Bezieht man die demographische Entwicklung – also die Altersstruktur in Deutschland - in die Überlegungen mit ein, so könnten die Smarten Technologien in diesem Bereich eine Menge Hoffnung bieten – denn ein smartes Zuhause könnte dem älteren Menschen auf Dauer in gewissem Maß helfen, selbst mit Beeinträchtigungen ein selbstständiges und somit selbstbestimmtes Leben zu führen.
Insbesondere in Bezug auf Energiekosten und Ressourceneinsparung versprechen die Entwickler der Smart Home Technologien einige Vorteile. Von mehr als 2/3 weniger Energieverbrauch wird teilweise gesprochen – auch für unsere Umwelt könnten die aktuellen Entwicklungen somit Positives mit sich bringen. Wir müssen uns also eventuell irgendwann nur noch um die wichtigen Dinge des Lebens kümmern.
Doch so weit entfernt ist die „Zukunft“ und das „Internet of things“ gar nicht mehr. Schon jetzt nehmen die smarten Technologien immer mehr Raum in unserem Leben ein – ein Großteil der Bevölkerung besitzt bereits ein Smartphone. Ok, dies ist mittlerweile zur Selbstverständlichkeit geworden und für uns nichts Besonderes mehr.
In vielen Haushalten heißt aktuell das jüngste Familienmitglied „Alexa“ - diese kann sich nicht nur unsere Musikvorlieben merken und uns somit den Morgen versüßen – sie schaltet auf Zuruf auch andere Geräte ein oder aus. Zu Zeiten des „Quantified Self“ bzw. des „Self Trackings“ wird in einigen Haushalten bereits beim Betreten des Badezimmers – nach dem Gang auf die Waage – die Beschaffenheit des eigenen Körpers in eine App hochgeladen und mit den über einen Fitnesstracker gewonnenen Daten abgeglichen. Hierzu wird beispielsweise der Schlaf, die Herzfrequenz und zukünftig sogar der Sauerstoffgehalt im Blut überwacht.
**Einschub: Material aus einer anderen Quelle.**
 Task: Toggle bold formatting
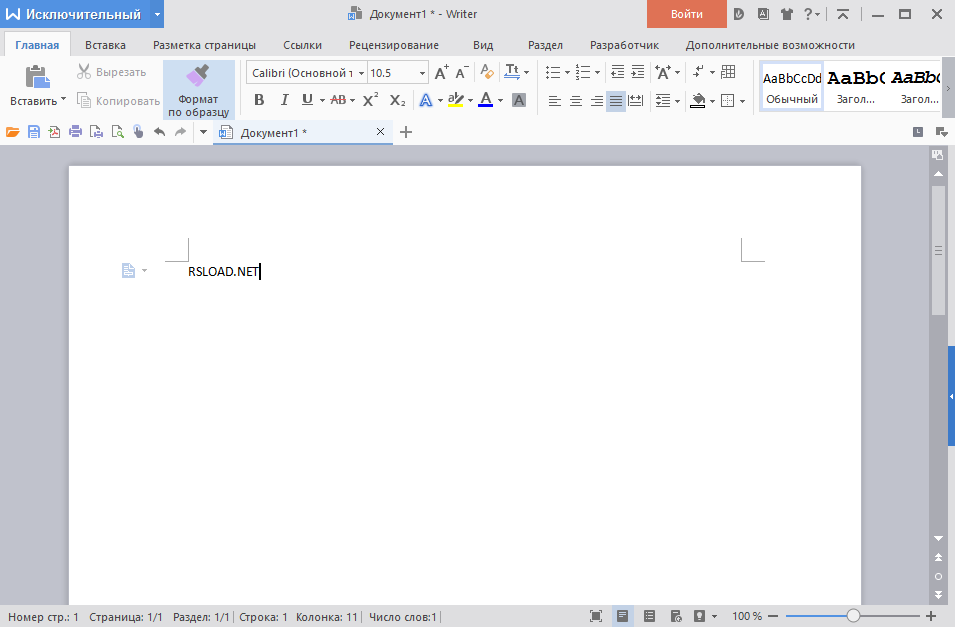259,100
Werden uns entsprechende Technologien in einigen Jahren auf unseren Gesundheitszustand hinweisen und beim Einkauf anleiten oder zu individuell passenden sportlichen Aktivitäten auffordern? Dieser Gedanke liegt gar nicht so fern.
So, wie es aussieht, dürfte das Leben in 50 Jahren für die Menschheit also sehr automatisiert, komfortabel und zudem noch ressourcenschonend werden. Mehr Sicherheit, mehr Zeit, mehr Gesundheit, weniger Energiekosten und somit mehr Geld – Grundsätzlich kein so unangenehmer Gedanke. Ist es wirklich so einfach?
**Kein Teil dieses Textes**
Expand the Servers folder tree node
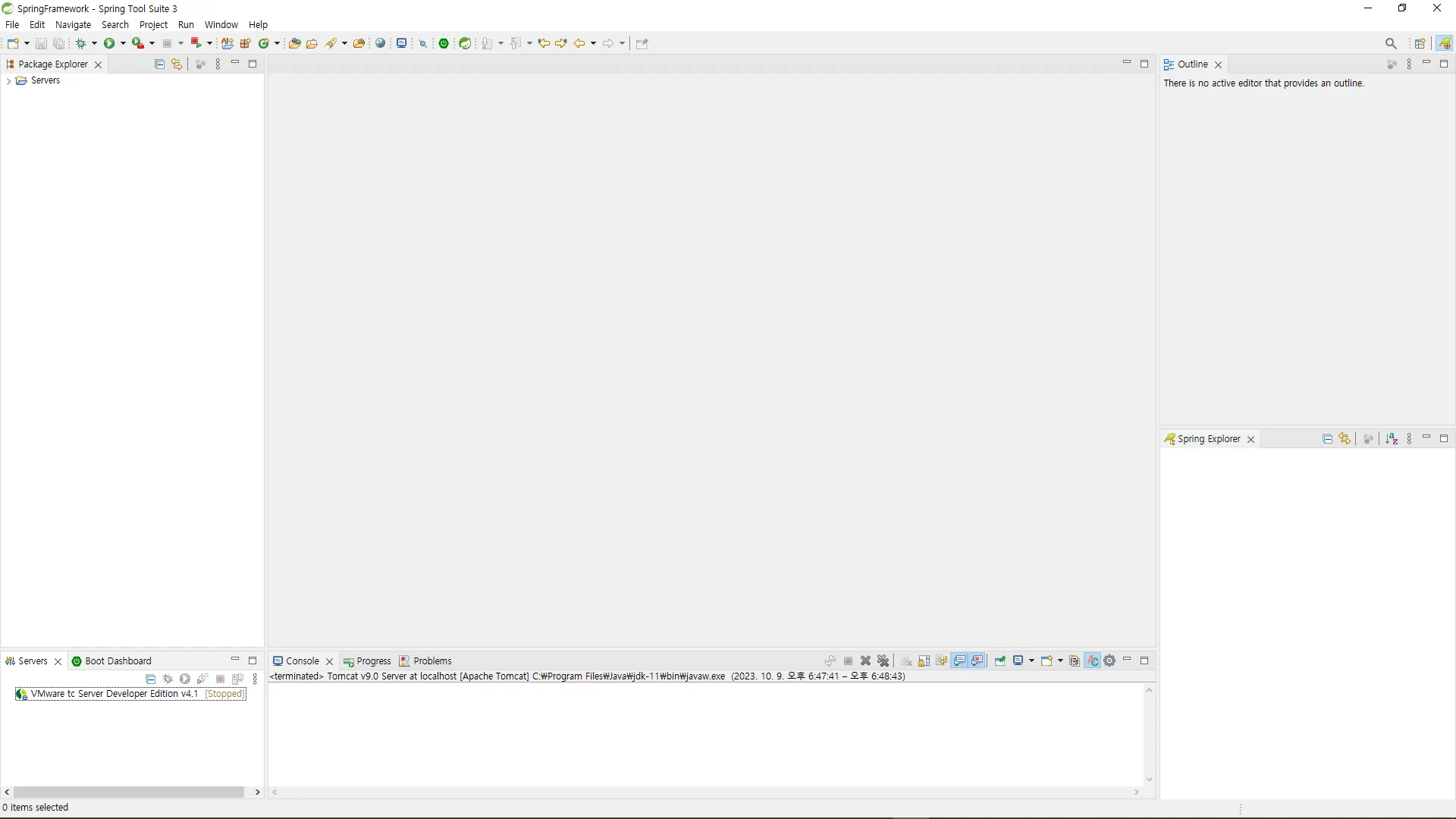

Durch die Nutzung entsprechender Technologien werden von den Nutzern immer mehr Daten erfasst, welche in der Summe sozusagen zu einer digitalen Identität der entsprechenden Personen werden. Gerade weil die Wahrscheinlichkeit, dass das Vertrauen in und die Abhängigkeit von entsprechenden Diensten immer größer wird, ist es umso wichtiger, unsere „Digitale Version“ genau wie unser analoges Leben entsprechend zu schützen und darauf zu achten, wohin welche Daten gelangen und an wen diese übermittelt werden.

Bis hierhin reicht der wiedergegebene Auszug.